Other times she would say “interesting” or “wow” but on that day she couldn’t find any words to take the places of the ones she puts out there so she only hummed. On that day, the voices and the shift were hovering around her like summer fog on grass after a rain. She remembers thinking of Art/Al? puffing over her and of her fear that he would have a stroke on top of her. She wonders what she would have done then.

“You have a nice time last night?” Lola asked her, unkindly, and would have been hurt if you suggested she was being unkind.

Bernice tried to hum again, surprised by the question.

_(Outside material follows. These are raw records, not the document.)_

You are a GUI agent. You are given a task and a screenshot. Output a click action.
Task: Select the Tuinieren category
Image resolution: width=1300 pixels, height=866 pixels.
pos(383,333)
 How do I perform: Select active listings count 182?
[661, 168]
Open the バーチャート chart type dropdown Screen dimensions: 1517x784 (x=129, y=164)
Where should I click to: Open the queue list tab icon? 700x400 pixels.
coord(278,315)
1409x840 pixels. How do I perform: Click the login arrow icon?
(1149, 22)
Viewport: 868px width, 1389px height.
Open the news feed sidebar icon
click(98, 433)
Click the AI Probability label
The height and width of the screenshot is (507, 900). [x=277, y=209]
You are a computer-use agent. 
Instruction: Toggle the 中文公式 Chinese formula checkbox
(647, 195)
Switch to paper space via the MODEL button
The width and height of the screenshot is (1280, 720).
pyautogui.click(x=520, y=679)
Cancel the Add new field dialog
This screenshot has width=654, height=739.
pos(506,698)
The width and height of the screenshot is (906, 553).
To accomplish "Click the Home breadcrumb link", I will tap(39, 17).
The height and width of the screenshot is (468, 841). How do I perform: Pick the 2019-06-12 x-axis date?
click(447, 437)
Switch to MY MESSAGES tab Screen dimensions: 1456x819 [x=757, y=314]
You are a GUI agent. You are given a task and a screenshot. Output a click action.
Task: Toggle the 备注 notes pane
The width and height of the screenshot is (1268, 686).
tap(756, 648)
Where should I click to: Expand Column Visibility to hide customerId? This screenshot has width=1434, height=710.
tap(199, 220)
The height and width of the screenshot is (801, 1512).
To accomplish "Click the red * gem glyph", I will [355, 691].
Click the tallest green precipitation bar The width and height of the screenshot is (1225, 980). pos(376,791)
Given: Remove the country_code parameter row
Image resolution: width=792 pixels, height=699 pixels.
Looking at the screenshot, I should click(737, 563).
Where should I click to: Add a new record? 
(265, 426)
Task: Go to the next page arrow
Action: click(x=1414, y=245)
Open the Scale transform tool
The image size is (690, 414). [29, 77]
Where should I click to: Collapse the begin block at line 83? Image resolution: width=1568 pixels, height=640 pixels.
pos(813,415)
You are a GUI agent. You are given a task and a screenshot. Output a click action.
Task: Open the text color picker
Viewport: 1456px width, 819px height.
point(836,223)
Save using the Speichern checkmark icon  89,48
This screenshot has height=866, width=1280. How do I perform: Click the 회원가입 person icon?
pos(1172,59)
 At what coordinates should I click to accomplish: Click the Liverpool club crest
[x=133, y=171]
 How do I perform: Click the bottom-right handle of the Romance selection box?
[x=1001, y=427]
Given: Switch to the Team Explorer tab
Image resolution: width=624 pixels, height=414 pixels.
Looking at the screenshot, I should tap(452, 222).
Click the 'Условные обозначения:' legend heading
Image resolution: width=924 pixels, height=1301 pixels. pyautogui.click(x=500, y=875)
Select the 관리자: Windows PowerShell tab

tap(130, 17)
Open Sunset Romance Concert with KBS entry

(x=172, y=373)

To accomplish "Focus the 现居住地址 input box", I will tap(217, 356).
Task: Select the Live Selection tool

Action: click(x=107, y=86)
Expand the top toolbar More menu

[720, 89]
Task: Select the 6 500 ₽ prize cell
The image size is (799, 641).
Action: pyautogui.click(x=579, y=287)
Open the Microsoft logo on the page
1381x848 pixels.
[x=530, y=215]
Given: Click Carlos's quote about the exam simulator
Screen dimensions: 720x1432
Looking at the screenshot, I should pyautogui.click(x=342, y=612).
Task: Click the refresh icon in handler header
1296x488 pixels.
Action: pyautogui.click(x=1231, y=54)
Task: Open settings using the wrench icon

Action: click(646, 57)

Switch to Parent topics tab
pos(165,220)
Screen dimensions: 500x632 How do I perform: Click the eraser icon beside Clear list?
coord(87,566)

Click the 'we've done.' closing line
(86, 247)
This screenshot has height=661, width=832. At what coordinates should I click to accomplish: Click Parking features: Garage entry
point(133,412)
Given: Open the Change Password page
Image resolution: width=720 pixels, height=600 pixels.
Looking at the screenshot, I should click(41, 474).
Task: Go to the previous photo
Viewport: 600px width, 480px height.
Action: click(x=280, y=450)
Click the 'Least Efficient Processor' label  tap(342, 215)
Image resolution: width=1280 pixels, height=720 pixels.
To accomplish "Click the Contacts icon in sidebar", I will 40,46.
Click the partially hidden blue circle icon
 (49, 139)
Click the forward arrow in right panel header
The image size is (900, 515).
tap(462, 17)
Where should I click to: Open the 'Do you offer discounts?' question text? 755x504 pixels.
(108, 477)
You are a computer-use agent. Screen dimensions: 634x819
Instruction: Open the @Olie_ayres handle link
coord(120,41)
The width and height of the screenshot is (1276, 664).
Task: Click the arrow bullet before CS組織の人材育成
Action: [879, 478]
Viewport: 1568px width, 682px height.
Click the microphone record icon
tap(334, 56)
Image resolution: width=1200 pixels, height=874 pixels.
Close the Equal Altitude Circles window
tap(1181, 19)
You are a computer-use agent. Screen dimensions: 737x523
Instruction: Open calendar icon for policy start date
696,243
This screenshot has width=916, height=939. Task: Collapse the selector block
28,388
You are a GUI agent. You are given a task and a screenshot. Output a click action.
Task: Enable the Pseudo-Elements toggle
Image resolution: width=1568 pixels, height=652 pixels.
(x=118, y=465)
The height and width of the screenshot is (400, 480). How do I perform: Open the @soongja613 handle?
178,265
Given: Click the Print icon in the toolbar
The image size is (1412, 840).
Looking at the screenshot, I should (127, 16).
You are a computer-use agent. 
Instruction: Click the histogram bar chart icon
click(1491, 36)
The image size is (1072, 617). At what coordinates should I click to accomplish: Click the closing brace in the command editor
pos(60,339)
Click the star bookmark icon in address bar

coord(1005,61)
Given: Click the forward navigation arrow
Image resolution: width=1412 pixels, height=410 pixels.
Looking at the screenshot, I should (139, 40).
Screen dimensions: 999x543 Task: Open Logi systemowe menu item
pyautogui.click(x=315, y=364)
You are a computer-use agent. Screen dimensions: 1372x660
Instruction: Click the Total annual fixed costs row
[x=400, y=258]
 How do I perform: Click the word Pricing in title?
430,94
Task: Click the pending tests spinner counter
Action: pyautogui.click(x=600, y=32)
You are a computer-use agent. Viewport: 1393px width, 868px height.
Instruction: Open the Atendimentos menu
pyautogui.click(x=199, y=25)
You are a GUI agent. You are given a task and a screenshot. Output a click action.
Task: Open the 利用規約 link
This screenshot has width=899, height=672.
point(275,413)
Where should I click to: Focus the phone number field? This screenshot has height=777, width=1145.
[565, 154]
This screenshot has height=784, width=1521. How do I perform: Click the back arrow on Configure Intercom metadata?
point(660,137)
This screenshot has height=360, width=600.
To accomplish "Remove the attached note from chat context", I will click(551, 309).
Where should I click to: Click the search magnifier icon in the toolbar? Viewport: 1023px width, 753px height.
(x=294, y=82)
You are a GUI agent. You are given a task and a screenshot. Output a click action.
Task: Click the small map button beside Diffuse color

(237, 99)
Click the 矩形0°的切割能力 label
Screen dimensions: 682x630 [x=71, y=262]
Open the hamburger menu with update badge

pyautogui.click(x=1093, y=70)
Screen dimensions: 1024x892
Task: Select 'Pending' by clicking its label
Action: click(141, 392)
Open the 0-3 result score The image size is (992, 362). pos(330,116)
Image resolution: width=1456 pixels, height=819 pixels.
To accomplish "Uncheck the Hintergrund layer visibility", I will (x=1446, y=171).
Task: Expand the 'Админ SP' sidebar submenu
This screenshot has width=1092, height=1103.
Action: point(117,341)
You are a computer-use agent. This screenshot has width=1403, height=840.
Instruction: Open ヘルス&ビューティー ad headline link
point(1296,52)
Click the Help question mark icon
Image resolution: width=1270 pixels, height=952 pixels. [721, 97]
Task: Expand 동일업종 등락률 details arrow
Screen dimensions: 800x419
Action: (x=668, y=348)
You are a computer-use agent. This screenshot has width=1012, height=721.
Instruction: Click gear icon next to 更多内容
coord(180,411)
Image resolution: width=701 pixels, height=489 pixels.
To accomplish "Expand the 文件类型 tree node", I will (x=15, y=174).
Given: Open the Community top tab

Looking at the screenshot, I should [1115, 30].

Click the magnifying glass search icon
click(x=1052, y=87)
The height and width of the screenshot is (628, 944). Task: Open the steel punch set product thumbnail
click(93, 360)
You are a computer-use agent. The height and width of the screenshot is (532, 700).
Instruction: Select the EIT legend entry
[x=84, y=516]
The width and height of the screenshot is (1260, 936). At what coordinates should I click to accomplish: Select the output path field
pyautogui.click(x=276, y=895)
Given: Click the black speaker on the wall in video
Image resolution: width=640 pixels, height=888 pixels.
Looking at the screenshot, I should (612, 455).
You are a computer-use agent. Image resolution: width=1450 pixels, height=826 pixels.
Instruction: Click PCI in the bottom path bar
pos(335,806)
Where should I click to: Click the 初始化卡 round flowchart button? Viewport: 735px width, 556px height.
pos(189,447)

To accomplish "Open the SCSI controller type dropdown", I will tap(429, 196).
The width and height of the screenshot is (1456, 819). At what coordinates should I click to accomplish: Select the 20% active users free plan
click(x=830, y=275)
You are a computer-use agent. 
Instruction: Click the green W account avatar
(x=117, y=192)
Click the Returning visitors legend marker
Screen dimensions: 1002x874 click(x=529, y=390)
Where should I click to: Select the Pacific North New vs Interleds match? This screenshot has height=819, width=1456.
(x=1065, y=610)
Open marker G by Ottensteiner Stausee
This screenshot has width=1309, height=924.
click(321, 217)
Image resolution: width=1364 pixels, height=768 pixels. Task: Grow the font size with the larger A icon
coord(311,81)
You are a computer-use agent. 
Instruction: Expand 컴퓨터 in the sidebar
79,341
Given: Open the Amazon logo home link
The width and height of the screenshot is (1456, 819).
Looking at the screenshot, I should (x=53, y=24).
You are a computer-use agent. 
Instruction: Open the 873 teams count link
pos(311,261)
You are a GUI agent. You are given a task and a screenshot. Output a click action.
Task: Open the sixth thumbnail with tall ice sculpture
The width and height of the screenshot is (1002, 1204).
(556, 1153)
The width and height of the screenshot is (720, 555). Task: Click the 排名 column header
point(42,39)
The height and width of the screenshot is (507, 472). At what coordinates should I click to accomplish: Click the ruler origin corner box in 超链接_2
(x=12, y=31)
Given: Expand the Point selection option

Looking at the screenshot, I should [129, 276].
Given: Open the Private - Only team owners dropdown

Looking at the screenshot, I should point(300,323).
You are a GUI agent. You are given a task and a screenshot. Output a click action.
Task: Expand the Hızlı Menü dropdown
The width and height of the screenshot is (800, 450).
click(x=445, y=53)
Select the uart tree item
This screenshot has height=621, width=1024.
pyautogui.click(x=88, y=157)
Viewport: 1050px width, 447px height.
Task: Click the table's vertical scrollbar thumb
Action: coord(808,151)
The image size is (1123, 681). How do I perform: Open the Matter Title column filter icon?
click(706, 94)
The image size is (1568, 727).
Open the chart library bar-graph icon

“Yes.” She was living a secret life inside her head, she thought. She remembered when she and Skinny Freda used to wonder about the secret life of cows. Some days they would take Freda’s beat-up truck out onto the open road and honk to see if cows would respond. They never did until that last cold Sunday before she left. She was on a day pass from the San and Freda and she went for a drive in the country.
Reaching a pasture, they were delighted to find that one cow looked up at them when the horn tweaked. She and Freda finished their Cokes and went home. They have not spoken since. She feels like the cow sometimes – like it was chance or some strange unexpected expected response that sometimes fuelled her. As a reactor and not an actor, when Lola spoke to her she sometimes found herself responding, even though she had dwindling capacity for interaction. Lola, still impatiently wondering about Bernice’s evening, had continued to ask questions – completely unaware that her employee was travelling right in front of her.

“Makin’ some new friends?” Lola tweaked, twisting her cigarette-stained hand in a mime of some act Bernice didn’t want to recognize.

But did.

“A couple.”

“Men friends?”

“A few.”

“Anyone you’ll bring home to meet your old pal Lola?”

Home. Like they lived in this extended oven. She wanted to lie but found that space emptied.